#### Task list
1: From the post on learning speech recognition, reproduce the stretch from "Which recognizers?" through "and Kaldi. Why?" word for word.
2: In the post on learning speech recognition, which three recognizers does the writer recommend that learners study?

#### Passage
* Begin *
SGMM – The Grand Janitor Blog V3

In a way, speech recognition is not that different from many skills. You need to have a lot of practice to really grasp how certain things can be done. e.g. if you never write a Viterbi algorithm, it’s probably hard for you to convince anybody you know the search aspect of ASR. And if you never write an estimation algorithm, then your knowledge in training would be shaky.

Of course, this might be too hard for many people. Who will have time to write a decoder or a trainer? Fair enough. I guess the next best choice is to study implementations of open source speech recognizers, try to modify them to fit your goal. In the process, you will start to build up understanding.

Which recognizers?

Let me say one thing for learners these days: you guys are lucky. When I tried to learn to do any ASR coding back in 2000, you have to join a certain speech lab, get a license of HTK before you can do any tracing and modification. Now you have many choices, HTK, Sphinx, Kaldi, Julius, RWTH recognizer, etc….. So what will be the recognizers you should learn?

I will name three of them, HTK, Sphinx and Kaldi. Why?

Why HTK?

You want to learn HTK because it has a well-designed and coherent interface. It also has some of the best of training technology: its ML training is assumption free and take care of small issues such as silence/short-pauses, multiple pronunciations. It has one of the sort large vocabulary MMIE training. All of these work are very nice.

HTK also has a well-written tutorial. If you own either the TIMIT or the RM corpora, you can usually train the whole thing following through the instruction. While going through the tutorial, you gain valuable understanding on data structures commonly used in speech recognition.
* End *
#### Data excerpts
* Begin *
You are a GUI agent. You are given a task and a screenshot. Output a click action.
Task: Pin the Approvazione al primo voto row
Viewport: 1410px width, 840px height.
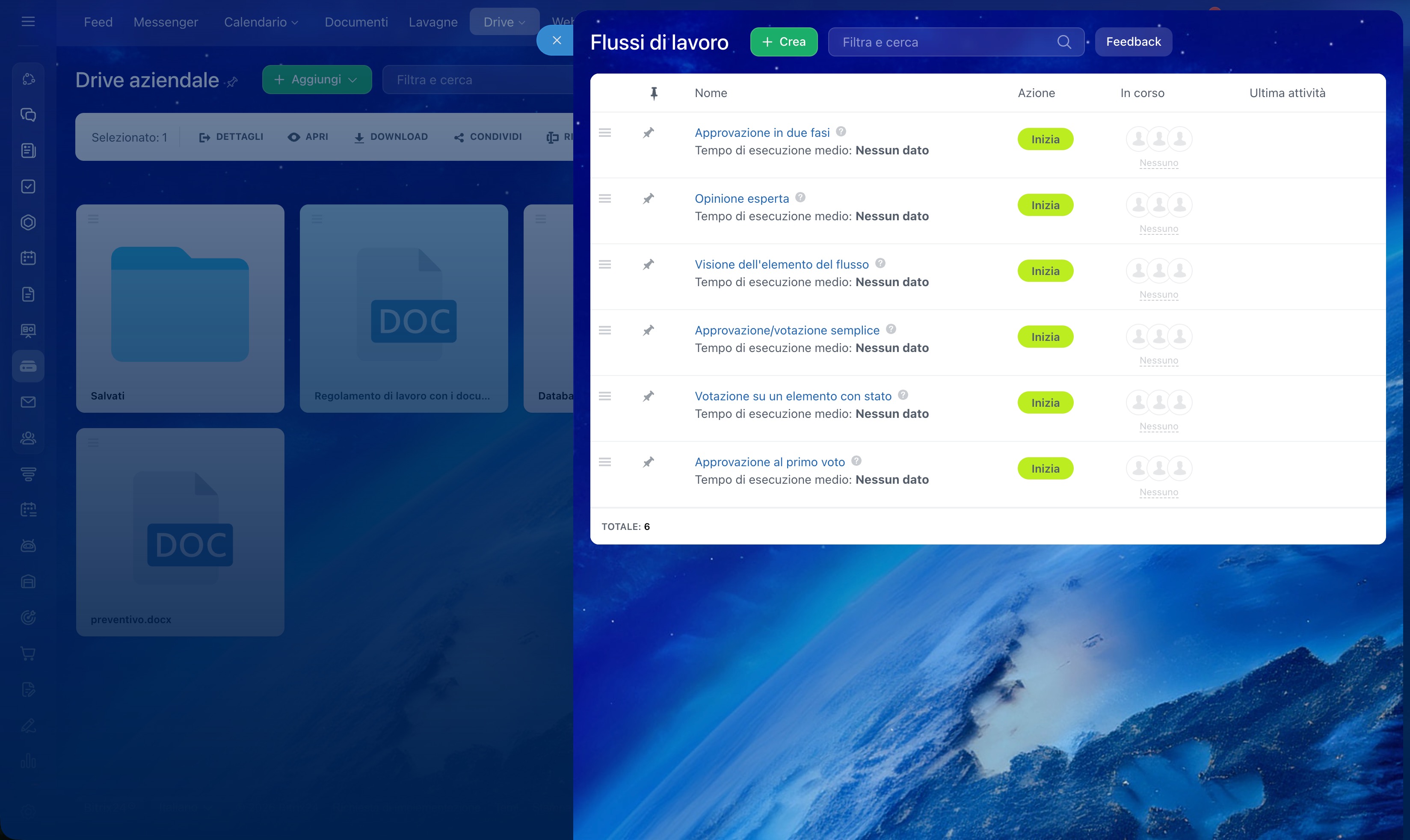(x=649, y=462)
* End *
* Begin *
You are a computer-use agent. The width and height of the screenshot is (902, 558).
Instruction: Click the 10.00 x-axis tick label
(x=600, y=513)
* End *
#### Answers to the exercises
1:
Which recognizers?

Let me say one thing for learners these days: you guys are lucky. When I tried to learn to do any ASR coding back in 2000, you have to join a certain speech lab, get a license of HTK before you can do any tracing and modification. Now you have many choices, HTK, Sphinx, Kaldi, Julius, RWTH recognizer, etc….. So what will be the recognizers you should learn?

I will name three of them, HTK, Sphinx and Kaldi. Why?

2: HTK, Sphinx and Kaldi.